We like lists. A lot of people like lists. So many, in fact, that in our short-attention-span culture, some successful websites have built readership using nothing but lists. So, when Livability.com makes a list of the best places to retire and ranks Vancouver at No. 6, we take notice.
Vancouver was lauded for “an educated population, a progressive arts-and-culture scene, and a wide array of outdoor recreational opportunities.” It also earned points for “sharing Portland’s perpetually cool weather.” In addition, there is plenty of beautiful scenery both in Vancouver and nearby, a fact that is attractive to residents young and old.

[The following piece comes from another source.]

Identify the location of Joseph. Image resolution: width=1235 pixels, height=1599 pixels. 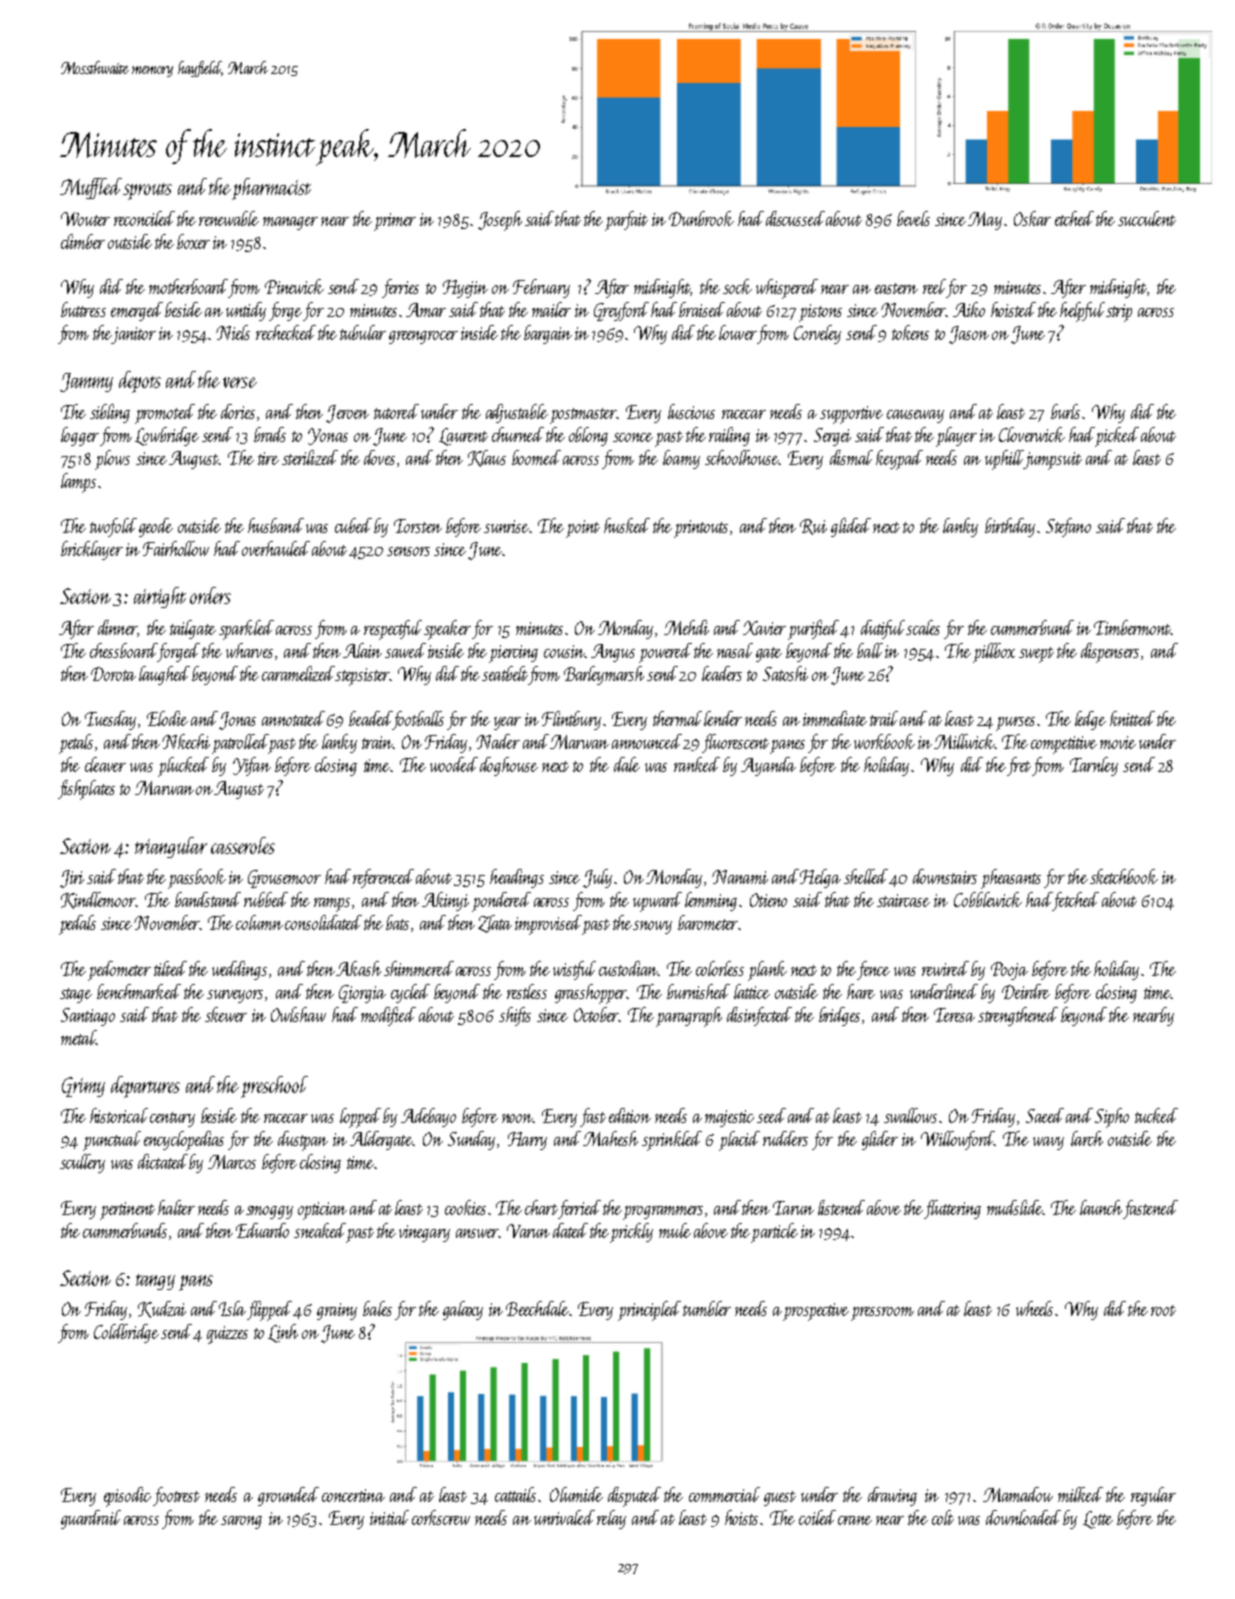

Not that we have to take Livability.com’s word for it. A quick internet search reveals lists of the “best cities to retire” have been published by Forbes, U.S. News & World Report, Money magazine, AARP, CNBC, Business Insider, etc., etc. WalletHub not only ranked the best cities for retirement, but also the worst, which put an end to any thoughts we had of eventually settling in Detroit or Newark, N.J.
Yet while Americans spend much time pondering retirement and assessing which cities would be ideal for our post-working years, we need to start doing more to save for that retirement. As the Employee Benefit Research Institute has reported, about one in four workers say they and their spouse have saved less than $1,000 for retirement, and about one in two have saved less than $25,000. It doesn’t take a Milton Friedman to figure out that $25,000 won’t last long once you begin your retirement.
Earlier this year, CNBC consulted experts in the field and published some handy guidelines for savings. They recommend that by age 50, you should have five times your annual salary saved for retirement; by 55, you should have six times your annual salary saved, and by 60 it should be seven times that amount.
Of course, this is just one suggestion. But other personal-finance experts offer similar recommendations — even if Americans don’t often listen. As CNBC reported: “The discrepancy between what workers know they should do and what they manage to do may be why so many Americans’ No. 1 financial regret involves not saving enough: A whopping 46 percent of adults surveyed by Bankrate about their biggest money mistakes wish they had squirreled more away.”
It’s not breaking news to say that Americans are not saving enough for retirement. As recently as 25 years ago, about 38 percent of U.S. workers had defined pension plans from their employers; now, that number is less than 13 percent and is steadily declining. Those pensions have largely been replaced by 401(k) savings plans, but not enough workers take advantage of that option.
The first recommendation from financial planners typically is to contribute to your company’s saving plan at a level that generates the maximum matching contribution. If your workplace does not offer a 401(k), experts suggest opening a Roth IRA and regularly contributing to it. That might not sound as exciting as buying a new car or paying monthly for the mega-max satellite TV package, but it will be a wise investment in the long run.
And yet, we digress. The point here is to celebrate Vancouver’s status as one of the best cities in the country for retirement, at least according to Livability.com, and to offer a friendly reminder that enjoying retirement in the future requires a little planning now — lest you wind up in a city that typically lands at the bottom of various lists.